Die Bibel sagt, dass Gott diesen Frieden schafft. Aber wie tut Gott das? Frieden fällt ja nicht einfach vom Himmel. Gott schaut, wo jemand in Not ist, sagt der biblische Psalm. Er heilt die zerbrochenen Herzen und richtet die Elenden auf. Er kümmert sich darum, dass Menschen und Tiere genug zu essen haben. Nicht einmal die jungen Raben vergisst er!

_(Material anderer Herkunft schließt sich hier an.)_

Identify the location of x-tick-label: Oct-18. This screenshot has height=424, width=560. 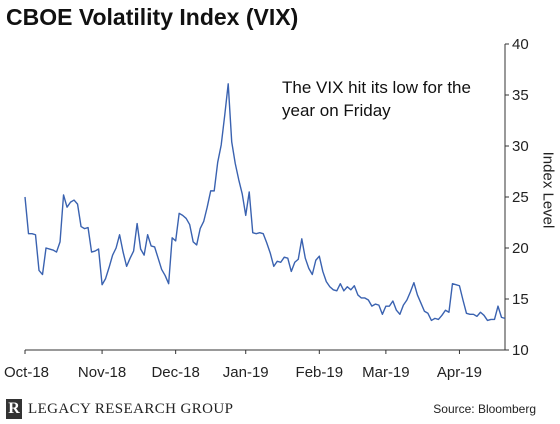
(26, 372).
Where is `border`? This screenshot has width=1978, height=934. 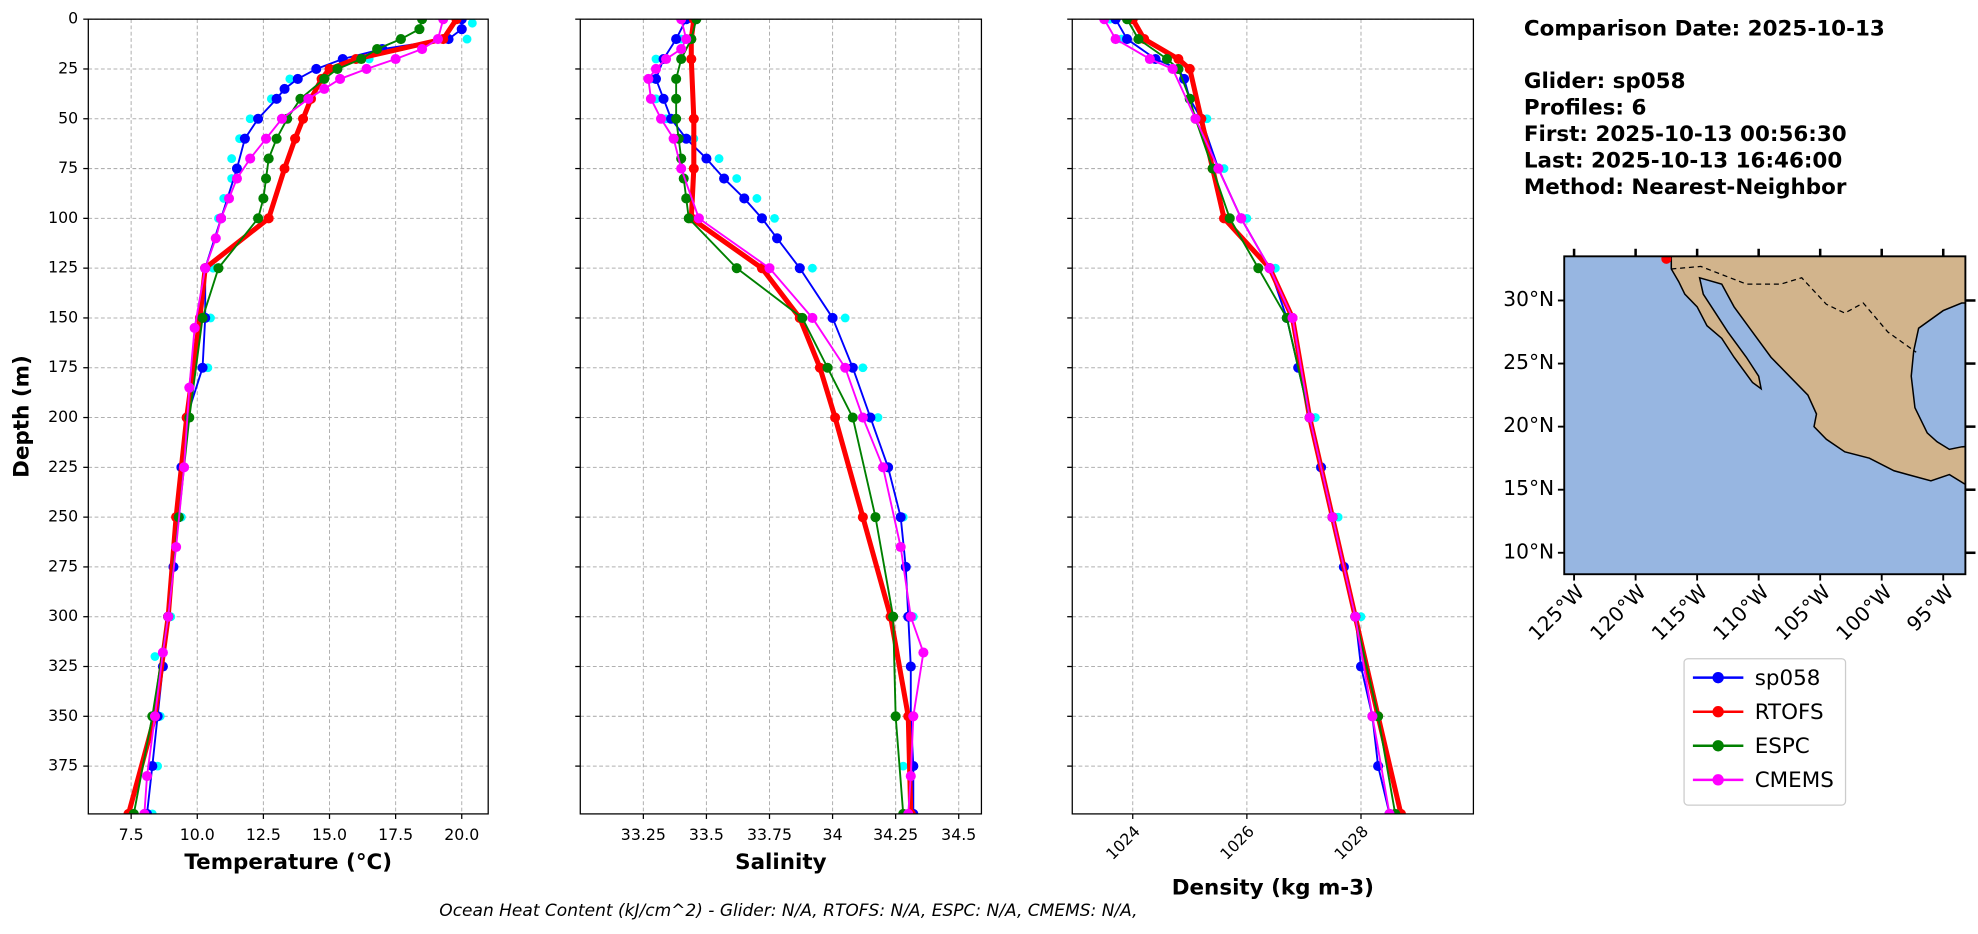
border is located at coordinates (1794, 309).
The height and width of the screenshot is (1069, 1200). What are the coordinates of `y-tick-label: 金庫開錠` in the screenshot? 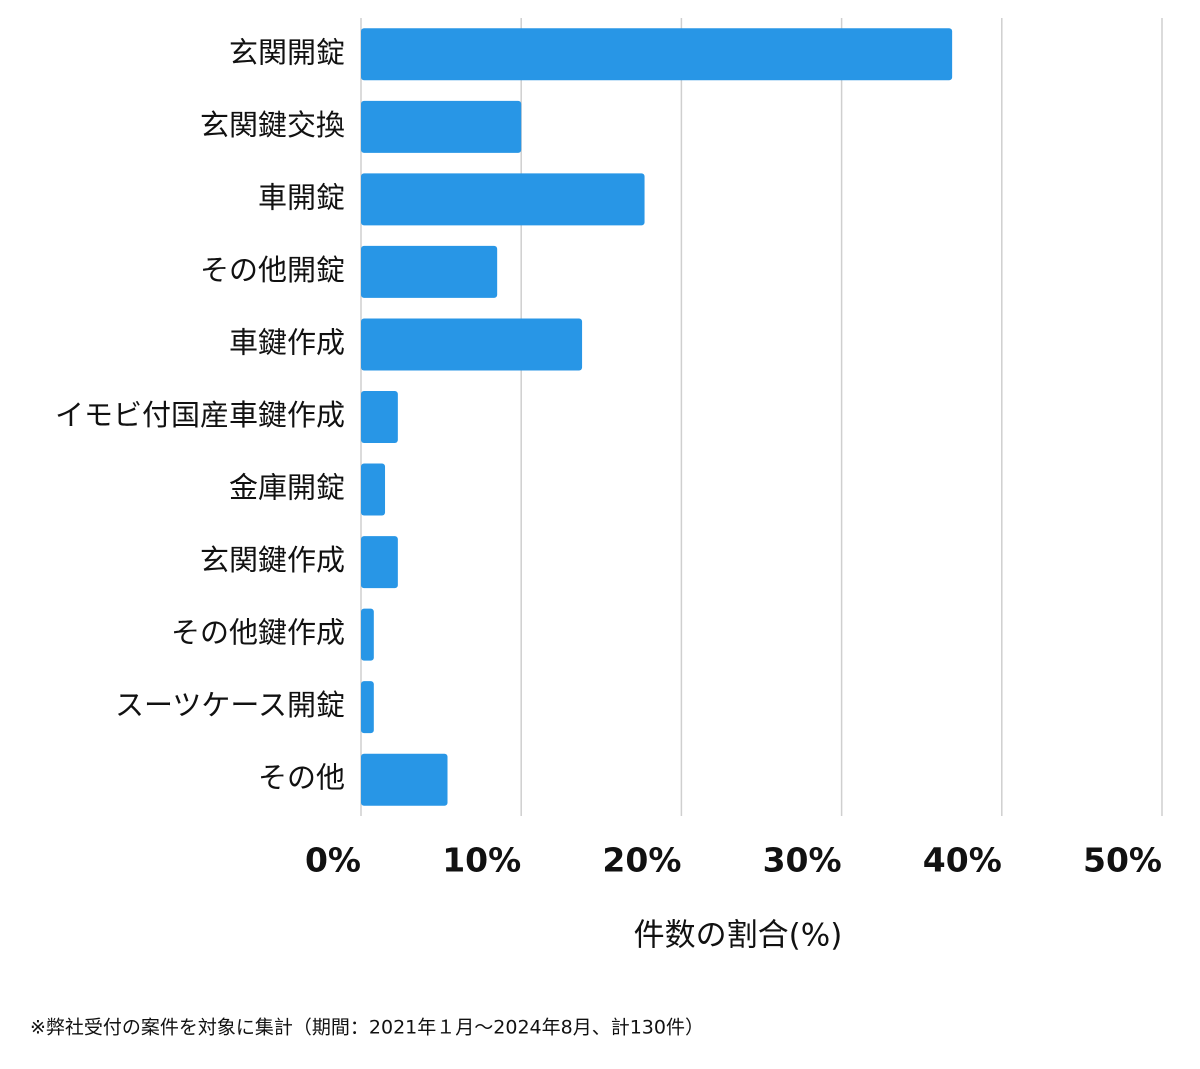 It's located at (287, 488).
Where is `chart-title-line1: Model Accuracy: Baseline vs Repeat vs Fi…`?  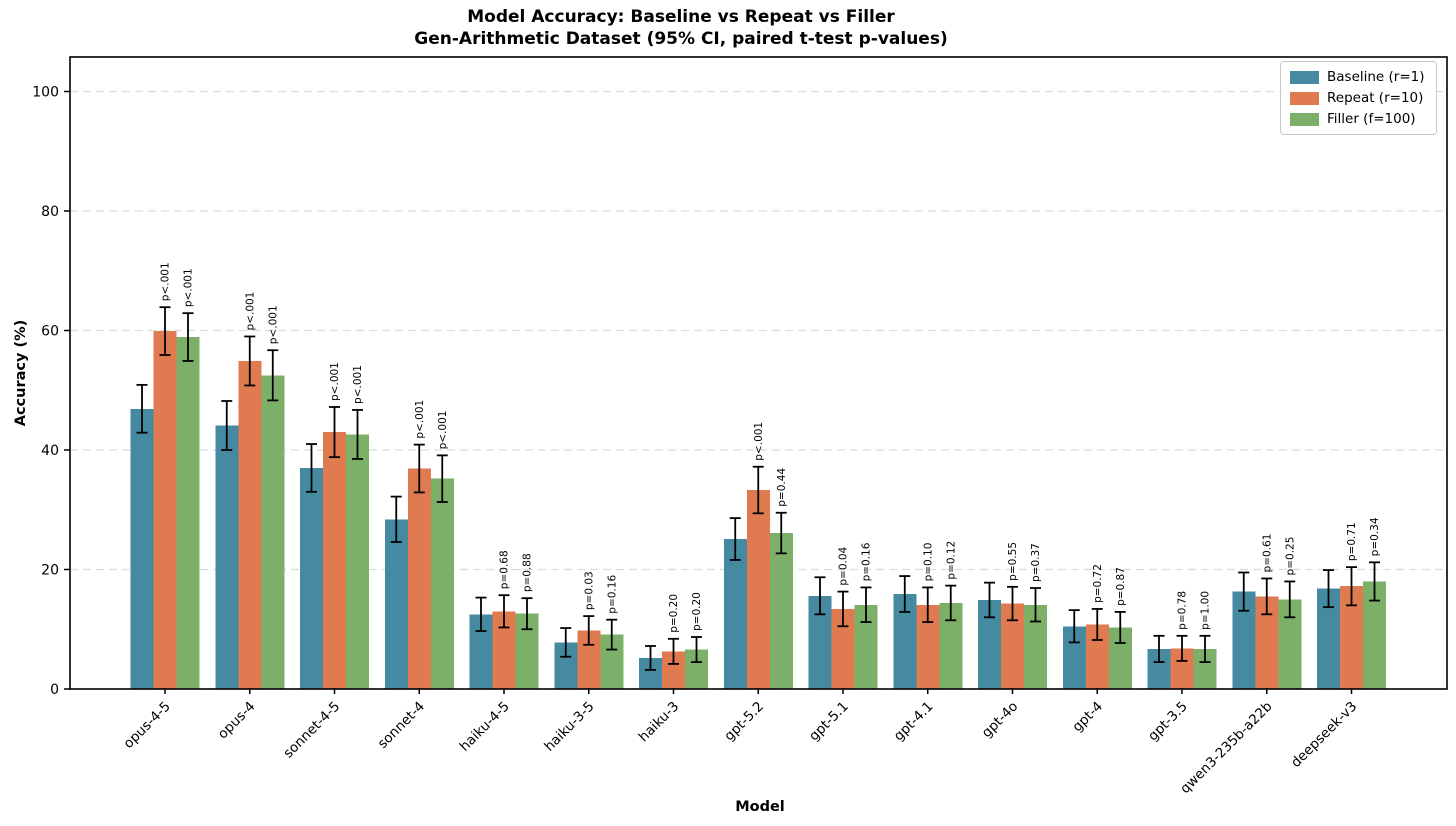 chart-title-line1: Model Accuracy: Baseline vs Repeat vs Fi… is located at coordinates (681, 17).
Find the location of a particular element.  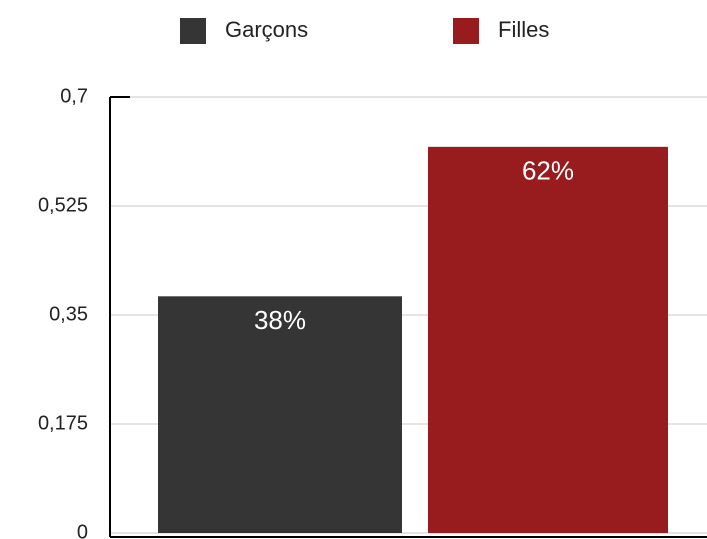

data-label: 38% is located at coordinates (280, 320).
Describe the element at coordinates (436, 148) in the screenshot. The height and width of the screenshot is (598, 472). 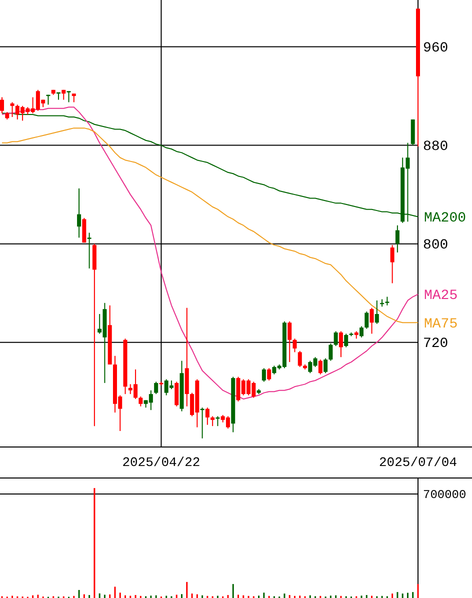
I see `y-tick-label: 880` at that location.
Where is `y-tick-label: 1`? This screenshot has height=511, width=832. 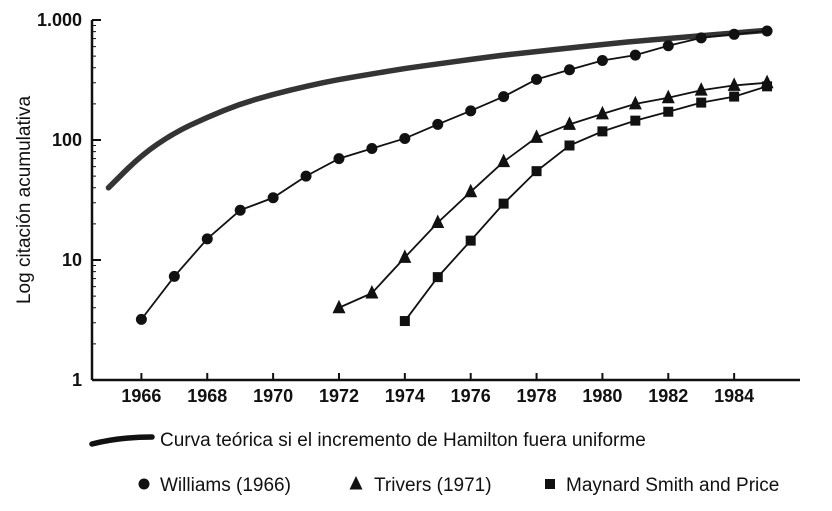 y-tick-label: 1 is located at coordinates (77, 380).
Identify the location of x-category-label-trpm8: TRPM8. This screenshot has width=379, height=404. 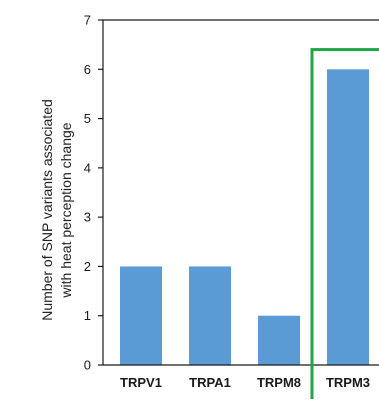
(279, 382).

Frieden ist also nicht schon dann, wenn keiner mehr angreift. Sondern richtiger Frieden, der ist dann, wenn alle das haben, was sie brauchen. Darum will Gott sich kümmern. Und wir Menschen sind gewissermaßen seine Handlanger. Was können wir dafür tun, Sie und ich? Was können wir dazu beitragen, dass dieser Friede kommt – und dass er bleibt?

Ich möchte versuchen, mehr auf die Grenzen der anderen zu achten. Das sind unsichtbare Grenzen. Aber man kann sie spüren.

Grenzenlose Freiheit – die gibt es nur über den Wolken. Hier unten auf der Erde müssen wir mit den Nachbarn zurechtkommen. Aber Nachbarn, das sind heute bald alle Menschen auf der Welt. Die Entfernungen sind klein geworden. Wir haben miteinander zu tun. Plötzlich auch mit Leuten, die ich nicht verstehe. Die mir fremd sind. Im Urlaub ist das interessant. Zuhause ist es einfach nur fremd.

Aber das ist für die Fremden unter uns ja genauso! Die sind genauso verunsichert, fühlen sich einfach nur fremd. Doch ich habe erlebt: Wenn wir miteinander ins Gespräch kommen, dann entdecken wir Gemeinsames. Schon ein freundlicher Gruß, ein paar nette Worte reichen. Dann bleiben immer noch Grenzen. Aber an denen ist Frieden.